In addition to providing a diagram of how the light travels in a reflector, why not demonstrate it? We have this demo constructed out of an old Coulter and kids love it.

Remove the eyepiece from your Dob and place a piece of white paper across the drawtube. Now mount a green laser pointer at the front of the scope, aimed down to the primary near one edge. (Hold a piece of 1x2" lumber across the mouth of the scope and tape the GLP to this, leaving some flexibility. Do this demo with the scope away from vertical so nothing can fall on your primary.)

Look for the green dot on the white paper.

Move the piece of 1x2" lumber around while keeping it in contact with the front of the OTA. The green dot should stay close to the same place on the paper no matter where the light hits the primary, as long as the light is parallel to the tube.

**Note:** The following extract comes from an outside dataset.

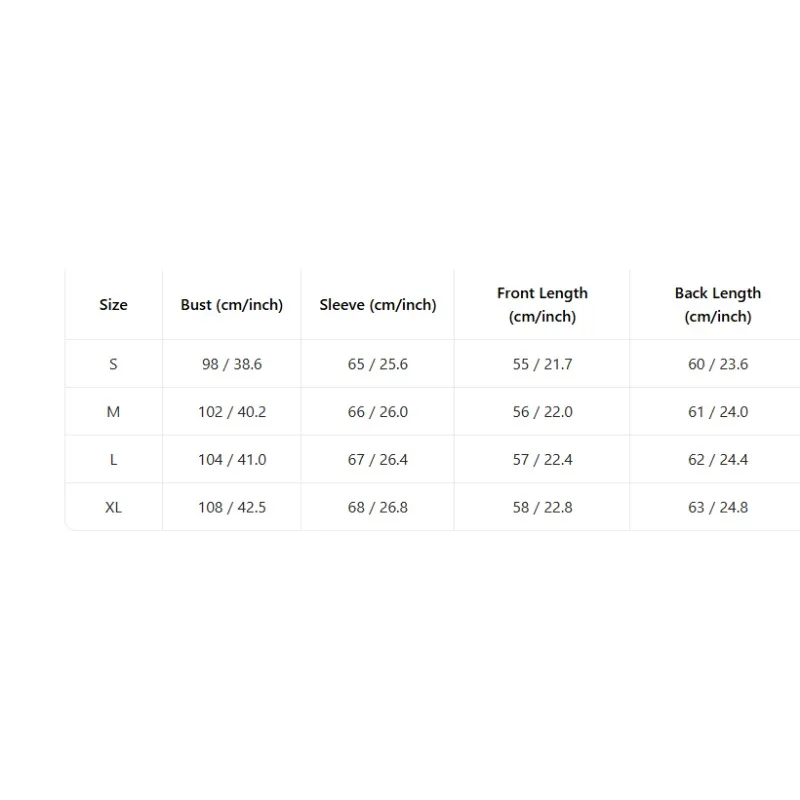The width and height of the screenshot is (800, 800).
Task: Click bust value 98 / 38.6
Action: pyautogui.click(x=232, y=364)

If you are brave, take a can of "dust off" from Staples, turn it upside down and spray some into the tube with the GLP on. The GLP beam will be come visible. NOTE - this may deposit junk on your primary! We do it with our demo scope, but it has been "sacrificed" to this demo with big holes cut in the sides of the sonotube so the kids can see the beams bouncing around. I am not suggesting you do this to your scope!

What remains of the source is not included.